Postby KEND on Tue Jan 09, 2018 9:36 am

I have long been of the opinion that religion is about death, interesting study comparing believers and non believers
STUDY INTO WHO IS LEAST AFRAID OF DEATH
A new study examines all robust, available data on how fearful we are of what happens once we shuffle off this mortal coil. They find that atheists are among those least afraid of dying...and, perhaps not surprisingly, the very religious.

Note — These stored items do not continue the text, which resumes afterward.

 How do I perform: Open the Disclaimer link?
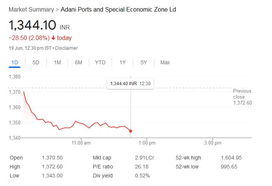point(67,48)
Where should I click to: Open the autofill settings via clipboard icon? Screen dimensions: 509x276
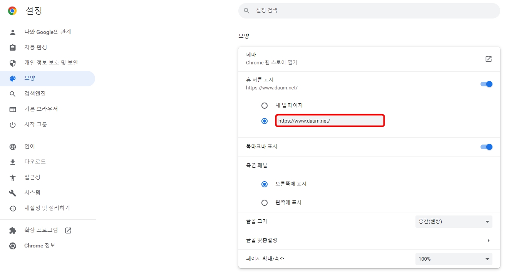[13, 47]
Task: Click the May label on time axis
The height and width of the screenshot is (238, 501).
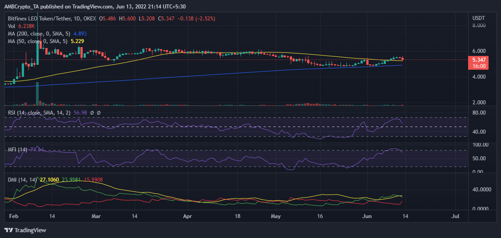Action: pos(276,216)
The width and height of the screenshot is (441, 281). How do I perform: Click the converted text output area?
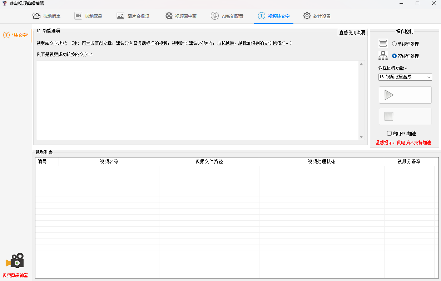click(197, 100)
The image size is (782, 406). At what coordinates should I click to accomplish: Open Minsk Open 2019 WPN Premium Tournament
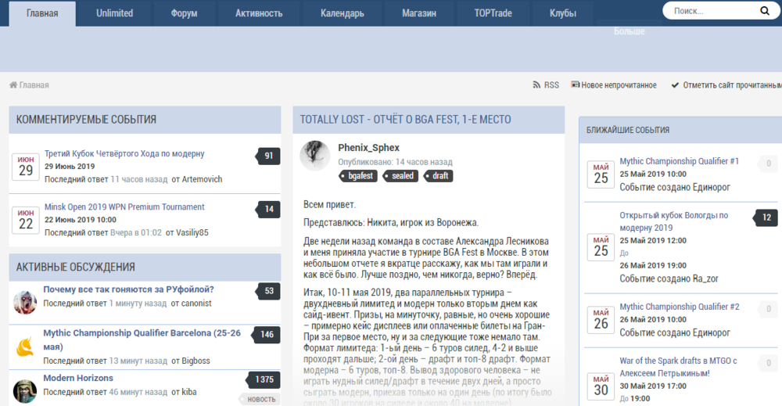(124, 207)
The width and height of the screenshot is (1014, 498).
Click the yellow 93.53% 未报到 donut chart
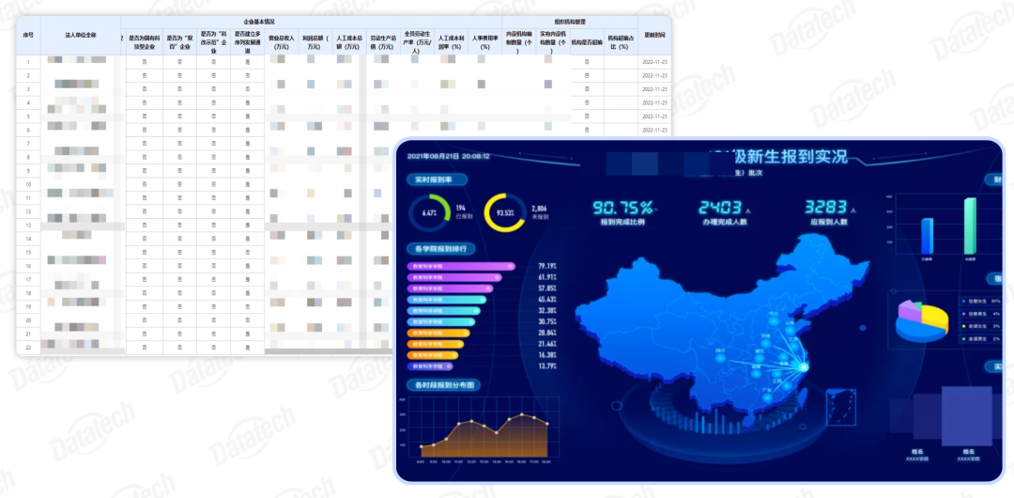[504, 212]
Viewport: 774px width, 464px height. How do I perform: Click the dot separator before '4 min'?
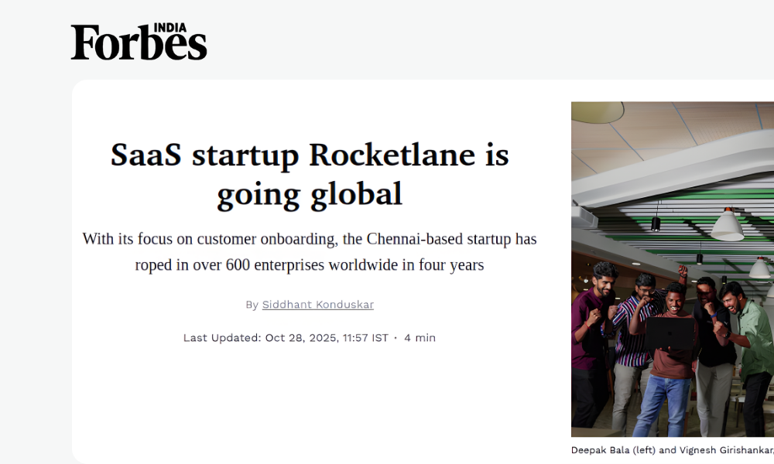396,338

Religion has long been thought to be a solution to the problem of death. Notions of an afterlife are nearly universal, though there is great diversity in the details. Given this close association between religion and death, researchers have long supposed that religion lessens fear about death. It stands to reason that religious believers should be less fearful of death than nonreligious individuals, or does it? A systematic review of high quality international studies led by researchers at the University of Oxford paints a more complicated picture. It shows that the very religious and atheists are the groups who do not fear death as much as much as those in-between in a paper published in the journal, Religion, Brain and Behavior.
'Meta-analyses are statistical procedures used to extract and combine the findings of multiple studies. This produces a better estimate of the consensus in a field than looking at individual studies,' explains Dr Jonathan Jong, a Research Associate at the Institute of Cognitive and Evolutionary Anthropology and Research Fellow at Coventry University. Jong led a team of researchers from Oxford, Coventry, Royal Holloway, Gordon College, Melbourne University and Otago University to search systematically for research on the relationship between death anxiety and religious belief.

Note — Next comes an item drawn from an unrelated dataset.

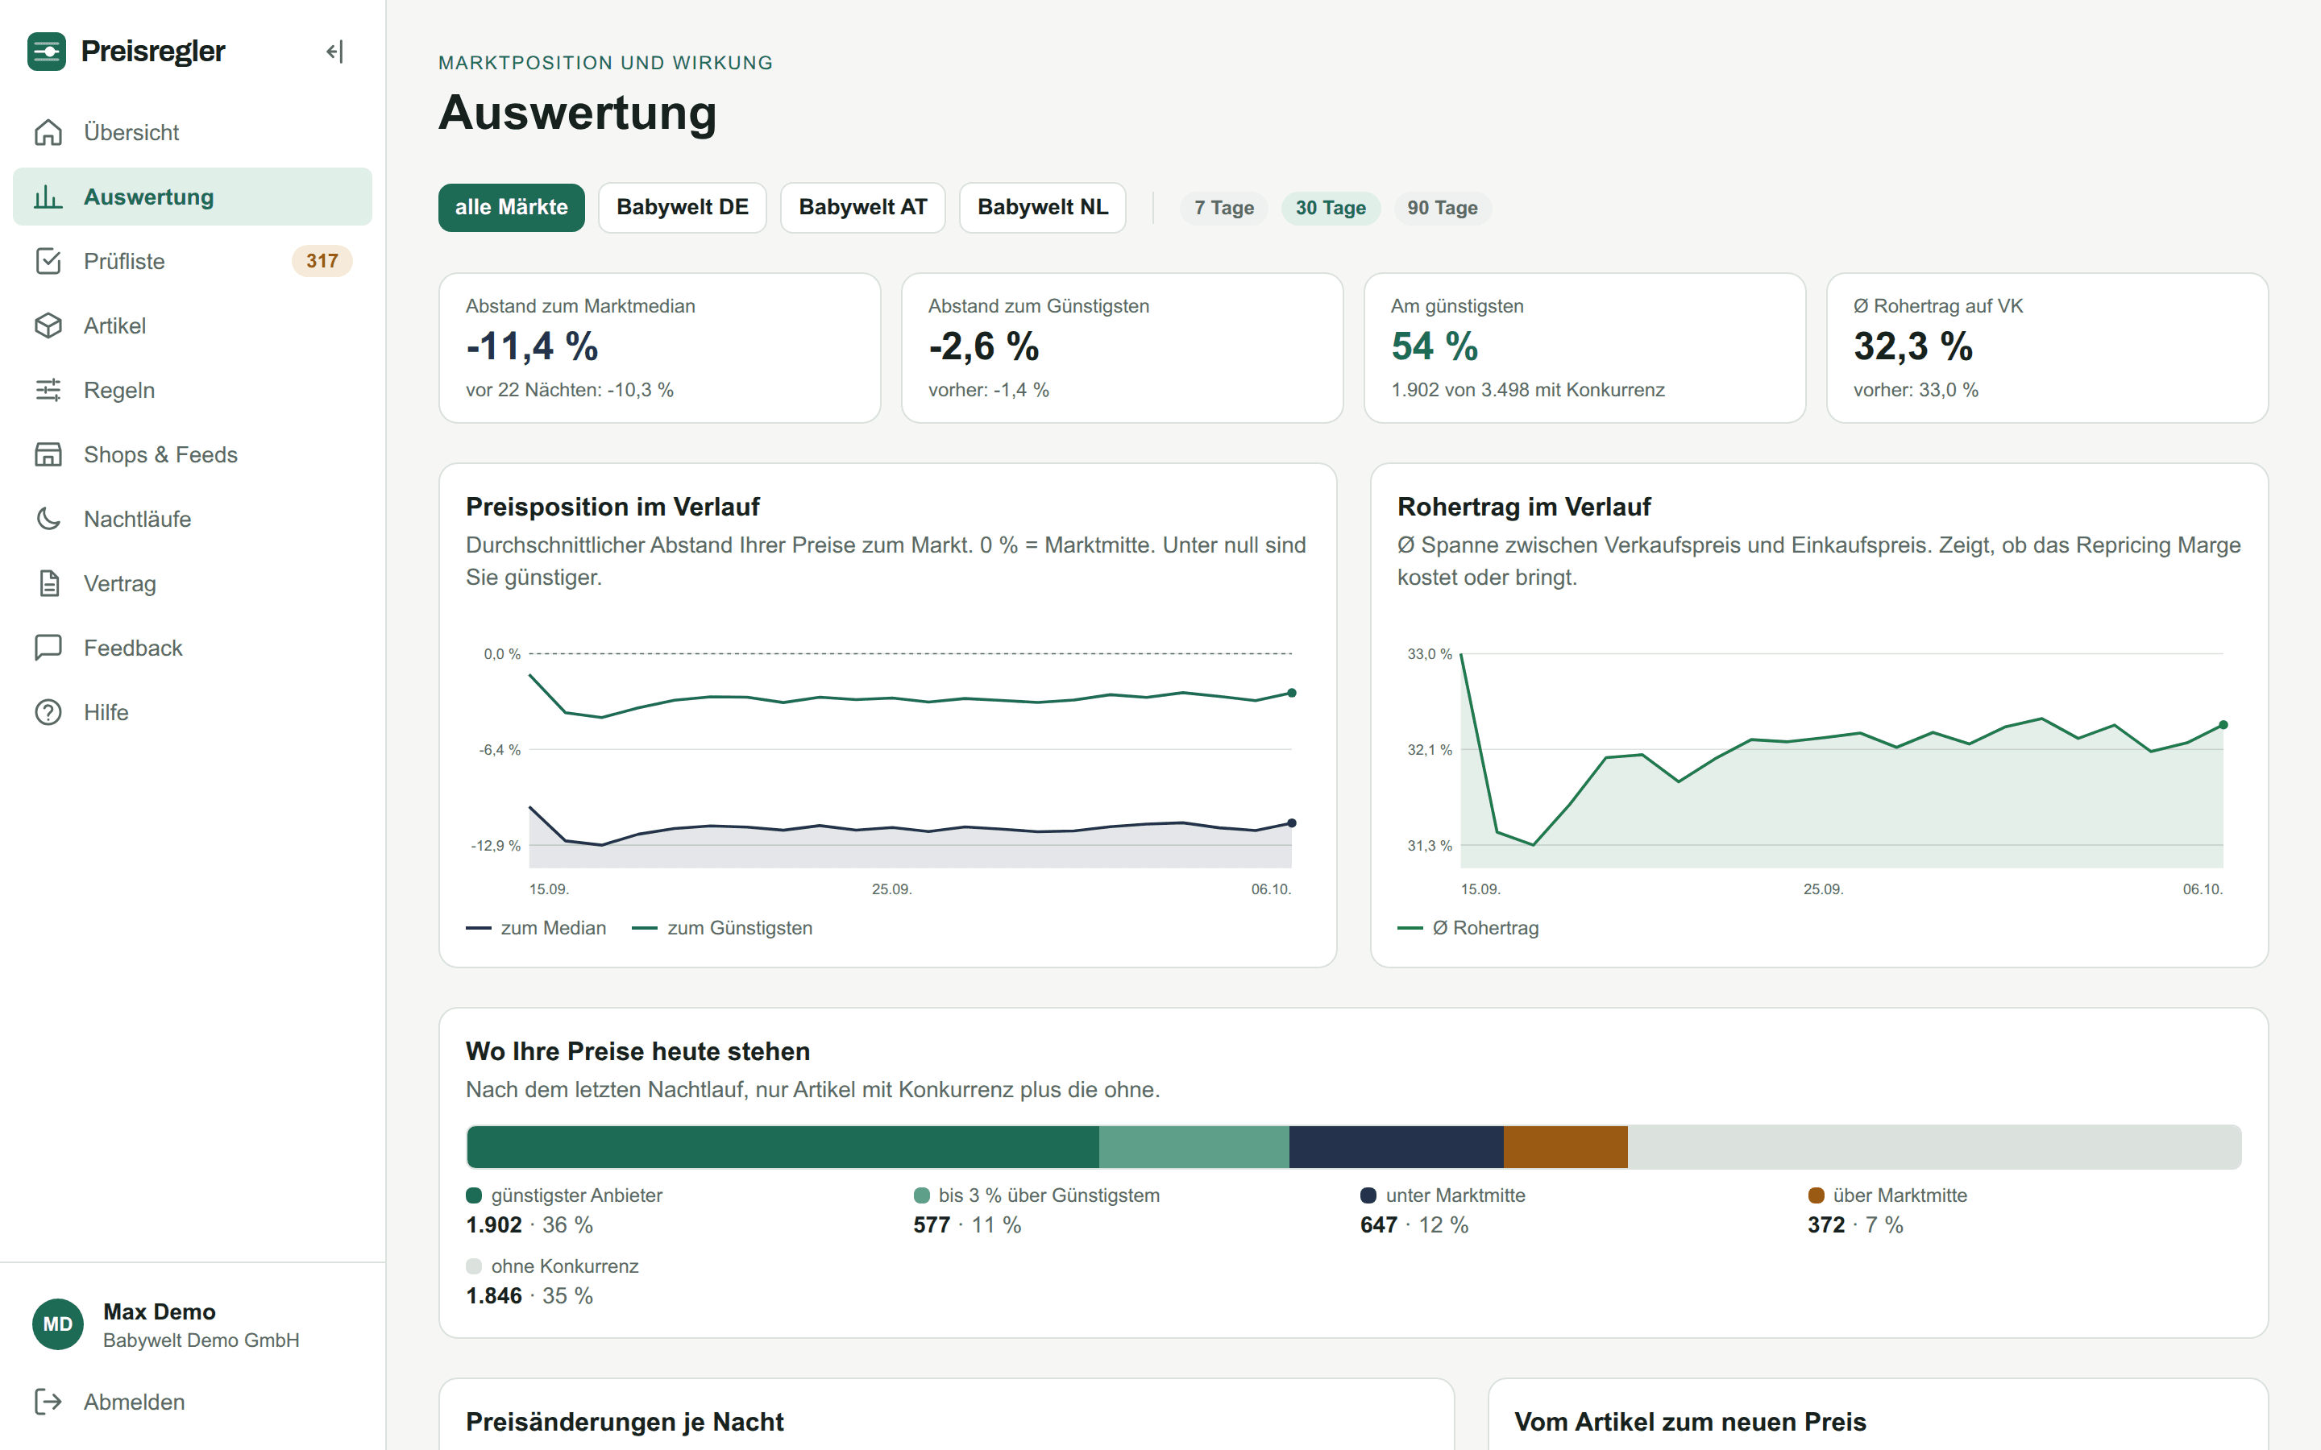Viewport: 2321px width, 1450px height.
Task: Click the 317 badge on Prüfliste
Action: tap(322, 261)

Religious people are less afraid of death than nonreligious people. It may well be that atheism also provides comfort from death
Dr Jonathan Jong, Research Associate of the Institute of Cognitive and Evolutionary Anthropology
The team found 100 relevant articles, published between 1961 and 2014, containing information about 26,000 people worldwide. Combining this data, they found that higher levels of religiosity were weakly linked with lower levels of death anxiety. The effects were similar whether they looked at religious beliefs such as belief in God, and an afterlife, or religious behaviour like going to church, and praying.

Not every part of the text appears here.